▸ Exercise objective:
Report how many lines of the following entries include the string "each"; respond with the number alone.

▸ Records for processing:
BEGIN

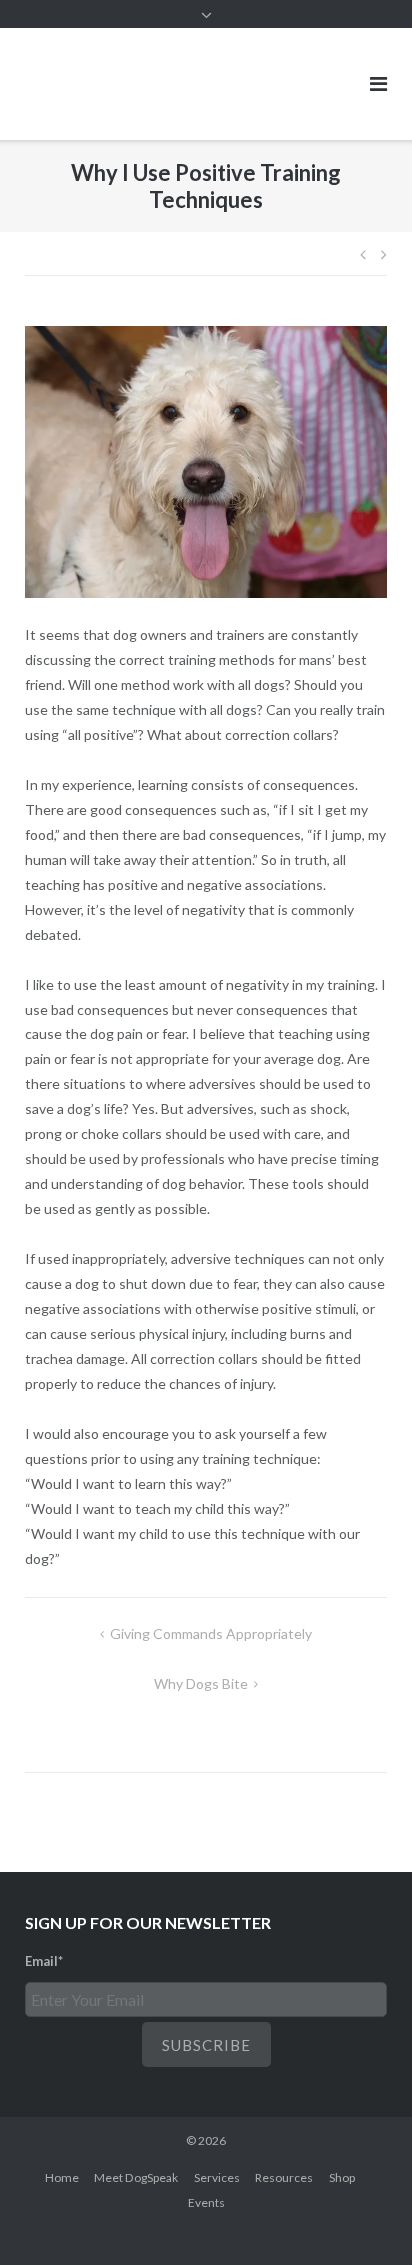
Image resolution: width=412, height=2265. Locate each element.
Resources (284, 2177)
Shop (342, 2177)
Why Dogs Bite (201, 1683)
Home (62, 2177)
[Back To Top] (362, 2217)
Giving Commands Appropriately (211, 1633)
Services (217, 2177)
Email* (44, 1961)
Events (206, 2202)
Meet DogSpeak (136, 2177)
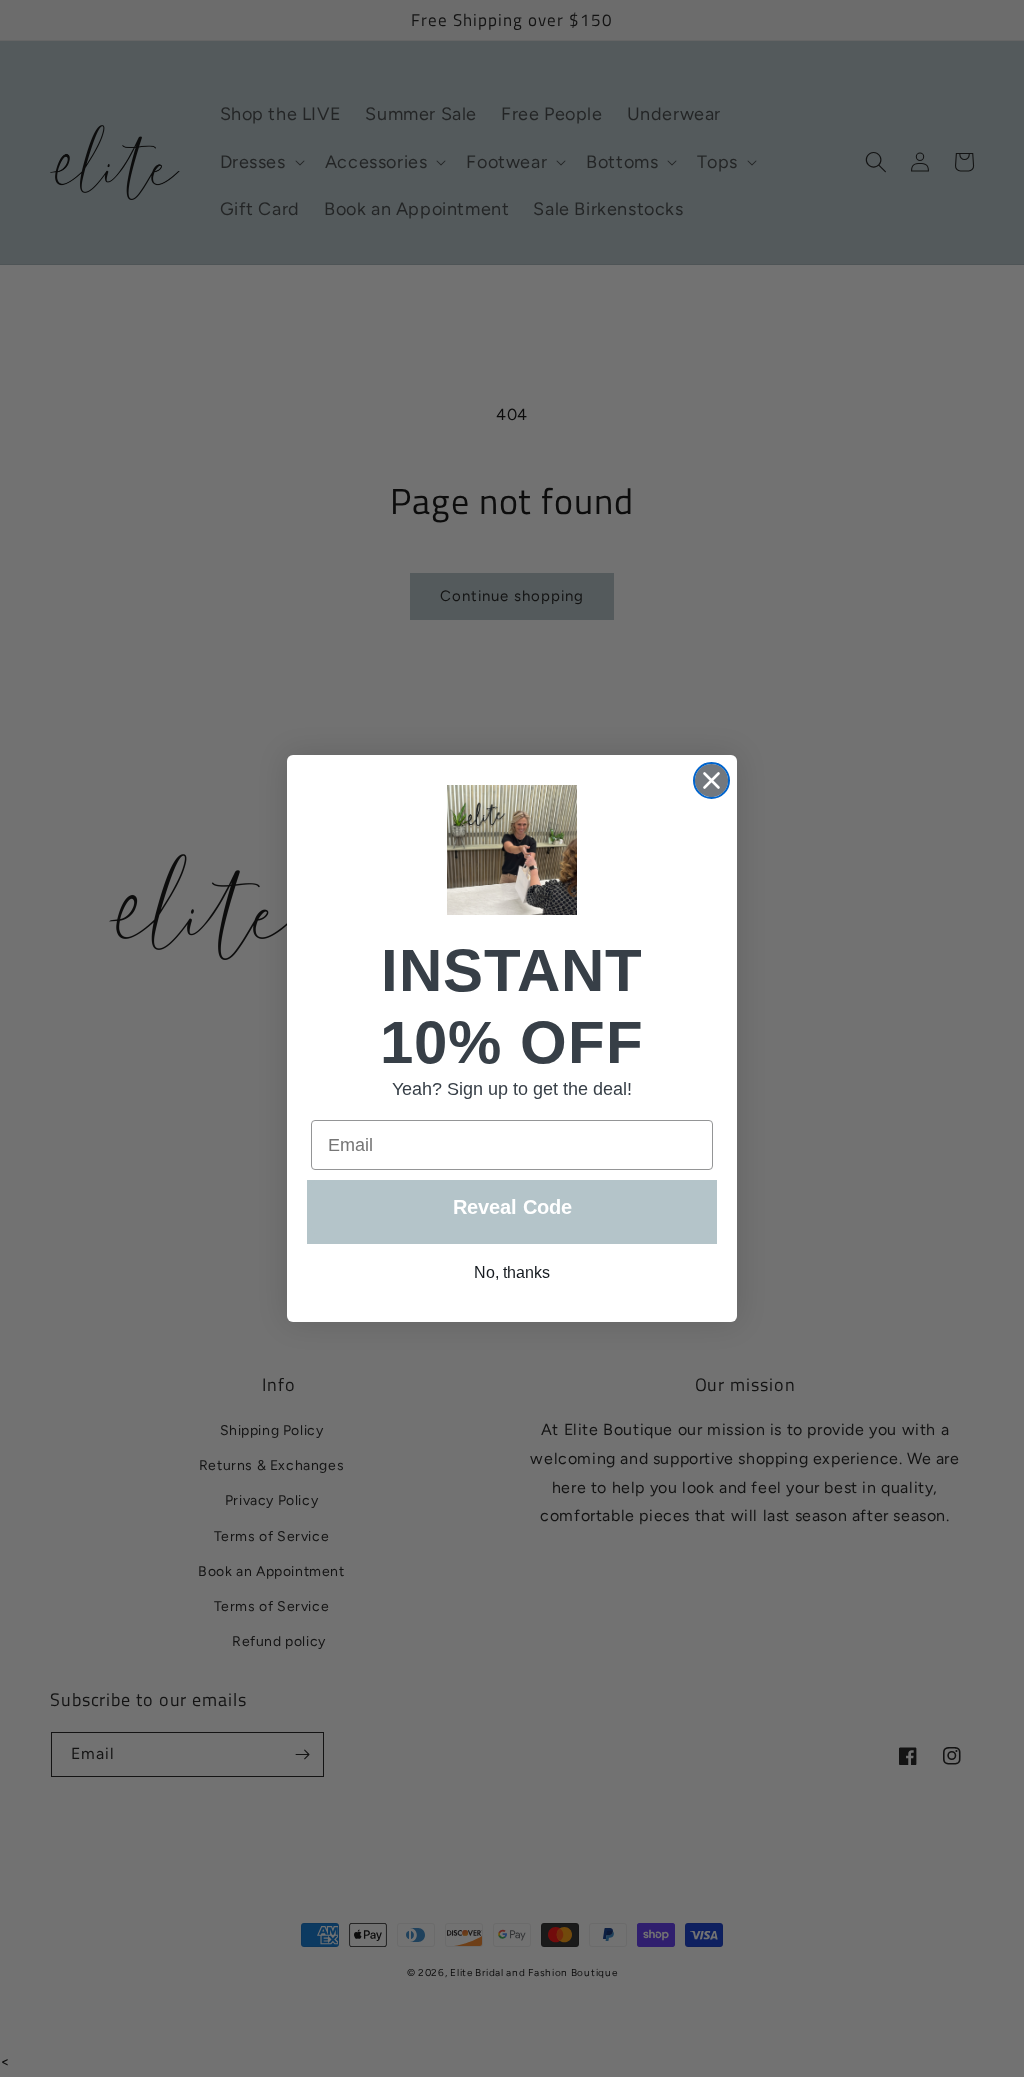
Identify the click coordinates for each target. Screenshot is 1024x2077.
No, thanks (512, 1272)
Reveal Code (512, 1207)
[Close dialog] (711, 780)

END

▸ Result:
2